SUPPLIED TEXT:
So back to the theory here. As I look back at times where she is showing interest and I do not initiate, she shows definite signs of disappointment - and when it does happen - clear joy during and after. So yes you are right, this is abuse in my emotions for sure. Is it intentional? No. Does she want to change? I think yes. While I do think a letter is a good way for me to blurt out my feelings, I would rather do it face-to-face. I need to get a foothold on my position however - as mentioned this is not a situation where she does not want it. Her way of expressing herself is not a direct approach and I am beginning to think she'll thank me later for the toy. 

Well this has been a few hours of thought now. I know you too have an issue with emotional abandonment (if I recall your posts correctly) - each situation is unique. For me, it is not a mean spirited thing - it just feels that way big time. 

Let me know what you think about the above. Thanks
_Posted via Mobile Device_


----------



## KendalMintcake (Nov 3, 2012)

Ok, made a decision here - the decision to conquer this friggen sex problem, and to conquer it this way (using the new theory above). That means the following

- I am done treating myself like the victim here. Some with it and tired of it.
- ill give myself a little time to sulk privately at times of rejection - then remind myself that although it feels like hell, to get on with it.
- continuing to sulk in public only exacerbates the situation.
- I will not be codependent. Instead I will be supportive.
- I will not back down about my feelings. If I feel I desire affection, I will let it be known and not apologetically. 
- I will blend in activities if my own to balance the sources of happiness.

That's the list for now. Lets see how it goes...
_Posted via Mobile Device_


----------



## that_girl (Jul 6, 2011)

Hm. You know she has issues with intimacy and you get her a vibrator?

Oye.

You should have just enjoyed the date the way it was going so it built up in her mind something positive about those nights. Now she could be thinking that you just use those nights for sex and I kindof agree that a sex toy isn't really a romantic/intimate gift.


----------



## KendalMintcake (Nov 3, 2012)

that_girl said:


> Hm. You know she has issues with intimacy and you get her a vibrator?
> 
> Oye.
> 
> You should have just enjoyed the date the way it was going so it built up in her mind something positive about those nights. Now she could be thinking that you just use those nights for sex and I kindof agree that a sex toy isn't really a romantic/intimate gift.


Do you have any idea how many romantic nights I have planned as purely romantic nights with flowers babysitters etc. I think once in a while a suggestive thing is alright and considering it used to be one of her favorite toys long ago didnt sem like such a bad idea. At first I felt pretty crappy about the reaction now I am sticking by my decision, not to mention she is in a fantastic mood this morning and been quite warm. I didn't throw a tantrum last night, got over it after pouting a bit - I am so done feeling like I never do anything right - done with it!
_Posted via Mobile Device_


----------



## that_girl (Jul 6, 2011)

Yea, I don't think so.

Yes, you planned romantic nights before. That's awesome of you, truly it is 

But she's in a different place than before. She isn't into sex and you buy her a vibrator. I don't get that.


----------



## KendalMintcake (Nov 3, 2012)

TASK DIRECTIONS:
Please answer these questions about the forum thread above, one per line:
1. What gift does that_girl say KendalMintcake got for his wife?
2. In his list, what does KendalMintcake say he will be instead of codependent?
3. What mood does he say his wife is in the morning after?

STORED DATA:
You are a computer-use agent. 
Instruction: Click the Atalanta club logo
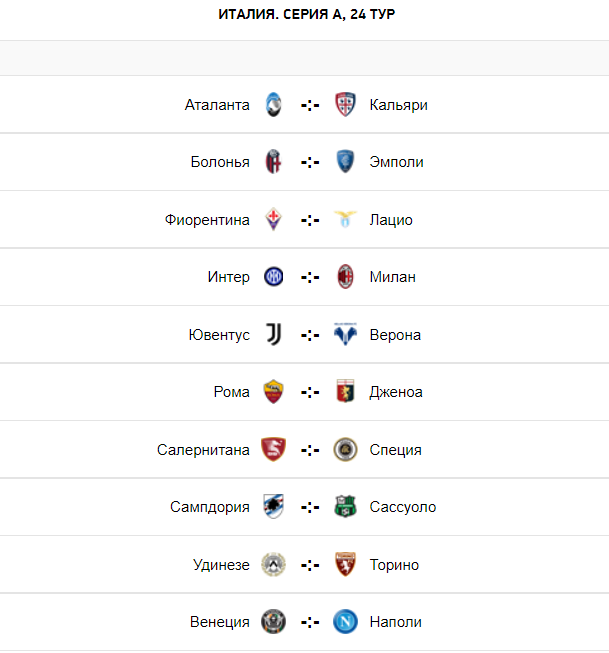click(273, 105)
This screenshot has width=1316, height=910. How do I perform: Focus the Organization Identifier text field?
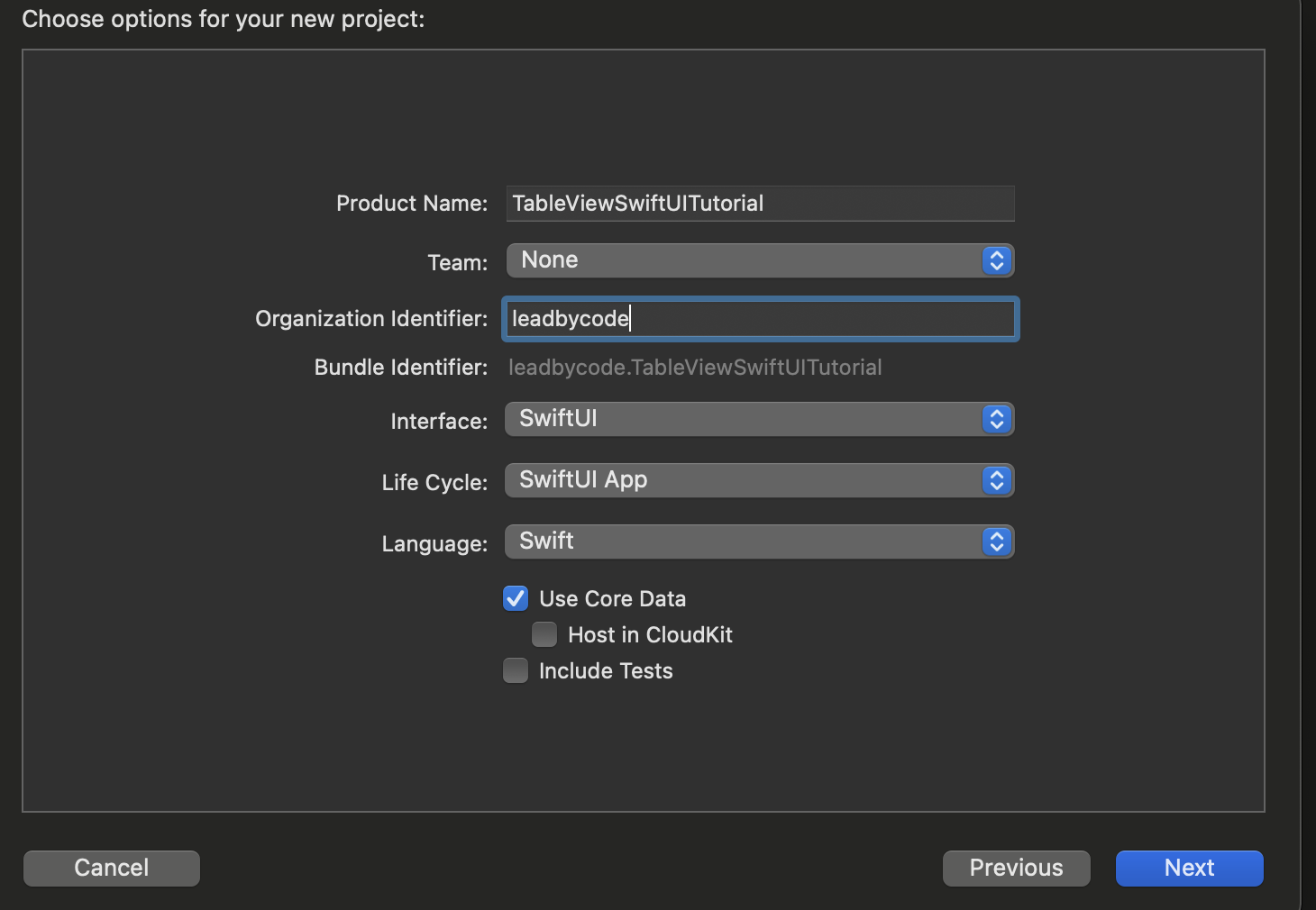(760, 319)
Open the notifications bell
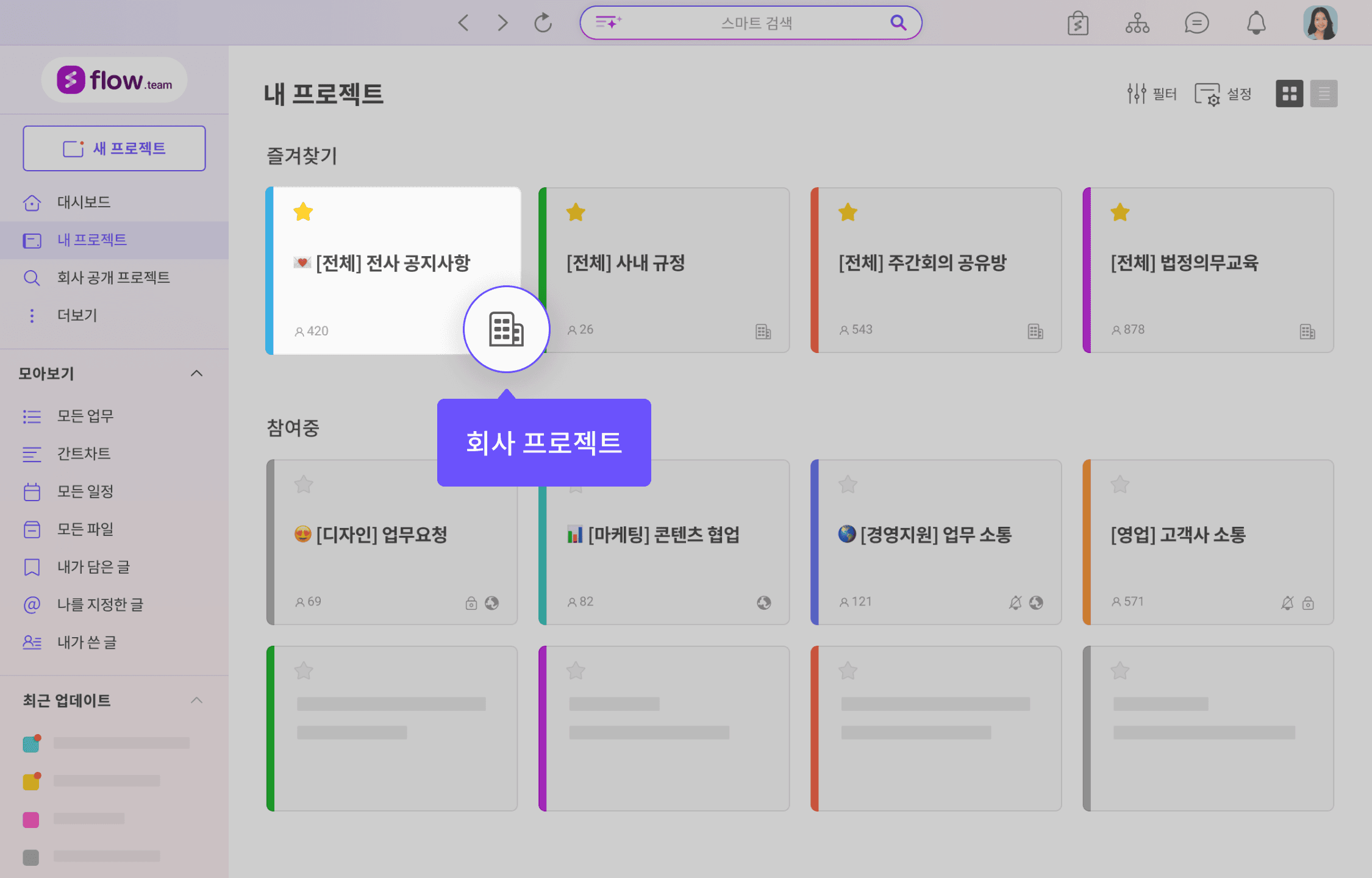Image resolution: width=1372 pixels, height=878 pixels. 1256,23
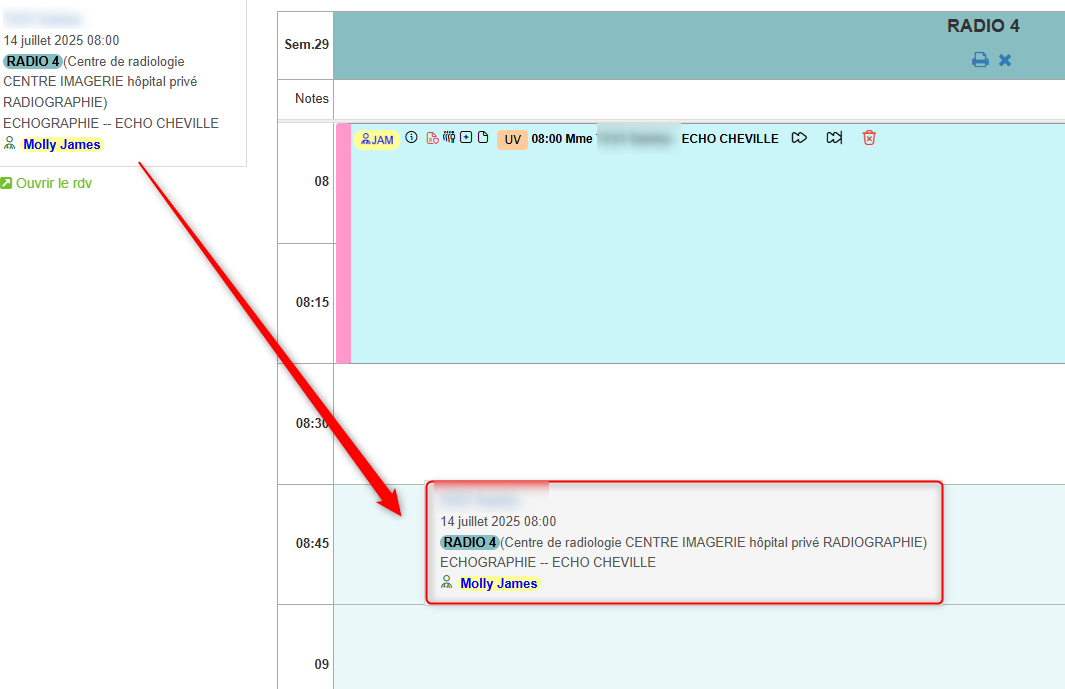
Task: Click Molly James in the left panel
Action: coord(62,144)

RESULT:
1. A vibrator.
2. Supportive.
3. A fantastic mood, and she has been quite warm.